Maria (India Eisley) is a shy girl with a lot of problems. She has bullies at school, a crush on her best friend’s boyfriend, and very critical parents, including her plastic surgeon father Dan (Jason Isaacs). One day she discovers that her mirror image has a mind and will of its own. Maria agrees to let her mirror self take control of her life. But as Airam’s actions become more extreme, it becomes less clear who is really in control.
Look Away eschews typical genre tropes such as jump scares and overtly gory images in favour of a subtler, character-driven horror. It’s a familiar coming of age monster movie reminiscent of Ginger Snaps or Excission but has a bleak style entirely of its own. The film is also aided by a committed performance from India Eisley. Eisley is glacially fragile but capably sinister as she transforms. It’s fun to watch her attack her bleak world with newly formed teeth.
Unfortunately, many of the ancillary characters are quite thinly drawn. The bullies are typical mindless bullies, Maria’s parents are occasionally comical in how awful they are. Jason Isaacs has the conviction and authority to lend Dan’s actions a sinister plausibility, but even he becomes a cartoon villain when he offers his daughter corrective surgery for her 18th birthday.
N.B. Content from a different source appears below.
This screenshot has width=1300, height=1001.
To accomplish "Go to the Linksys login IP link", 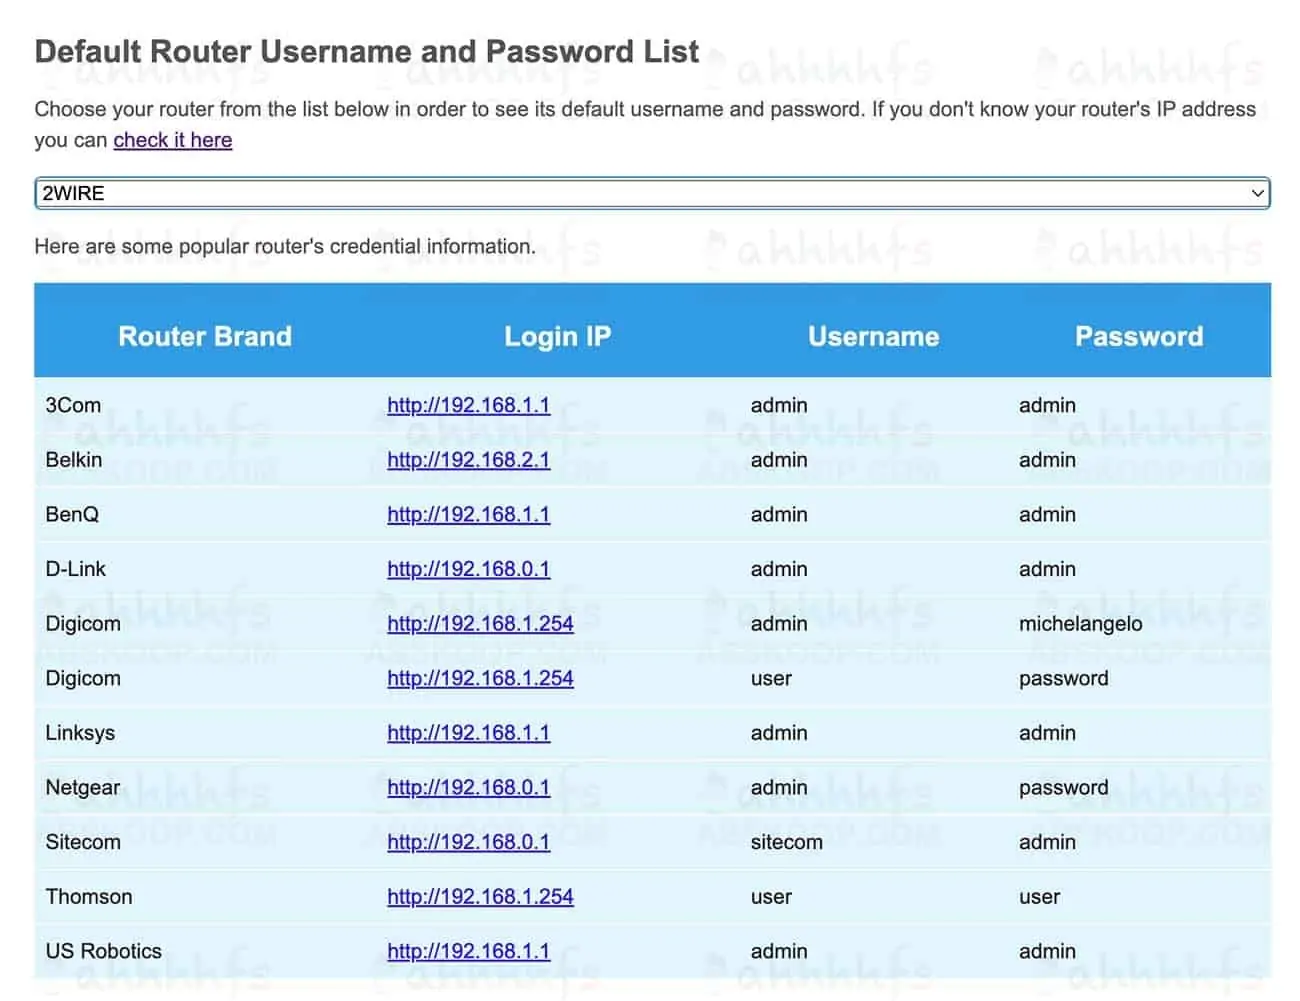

The film is building to a twist reveal, but the scenes that forebode this often feel out of place. They are the only scenes that are not experienced from Maria’s (or Airam’s) point of view. They don’t necessarily help us to understand the mother or her actions. The film could have maintained a much more claustrophobic atmosphere by trapping us solely in Maria’s experience.
Look Away is a familiar narrative, but told with a confident style and admirable commitment to pace. There’s not much inner life to the world that Maria inhabits, but she herself as a character is something to behold and enjoy.